The most interesting policy argument in America right now is the debate between conservatives’ real position on health care and their fake position.
The fake, but popular, position goes something like this: Conservatives think everyone deserves affordable health insurance, but they disagree with Democrats about how to get everyone covered at the best price. This was the language that surrounded Paul Ryan and Donald Trump’s Obamacare alternative — an alternative that crashed and burned when it came clear that it would lead to more people with worse (or no) health insurance and higher medical bills.

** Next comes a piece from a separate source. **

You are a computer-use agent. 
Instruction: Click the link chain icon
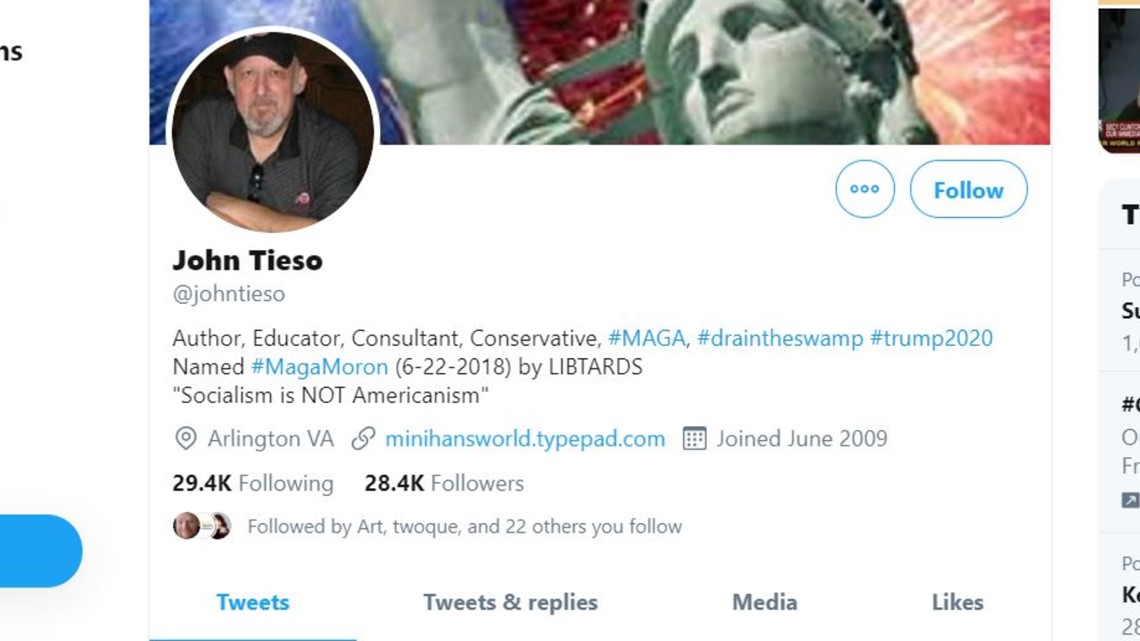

Conservatives’ real, but unpopular, position on health care is quite different, and it explains their behavior much better. Their real position is that universal coverage is a philosophically unsound goal, and that blocking Democrats from creating a universal health care system is of overriding importance. To many conservatives, it is not the government’s role to make sure everyone who wants health insurance can get it, and it would be a massive step toward socialism if that changed.
This view provided the actual justification for Ryan and Trump’s Obamacare alternative — it’s why they designed a bill that led to more people with worse (or no) health insurance and higher medical bills, but that cut taxes for the rich and shrank the government’s role in providing health care.
There was, for decades, a logic to the GOP’s dual positions: the fake but popular position was used to pursue the ends of the real but unpopular position. But in the post-Obamacare world, the chasm that has opened between conservatives’ fake and real positions has become unmanageable, and how — or whether — conservatives resolve it has become perhaps the most interesting public policy question going today.
A real conservative health care debate worth hearing
On the latest episode of Peter Robinson’s Uncommon Knowledge, Avik Roy and John Podhoretz have perhaps the most honest and bracing discussion of this I’ve heard. Podhoretz, a columnist and editor with a deep pedigree in conservative politics, begins by arguing that the passage of Obamacare, and the debate over the American Health Care Act, shows a “Rubicon” has been crossed in American politics — there is now an “almost unspoken acceptance of the idea that there should be universal coverage for health care in the United States.”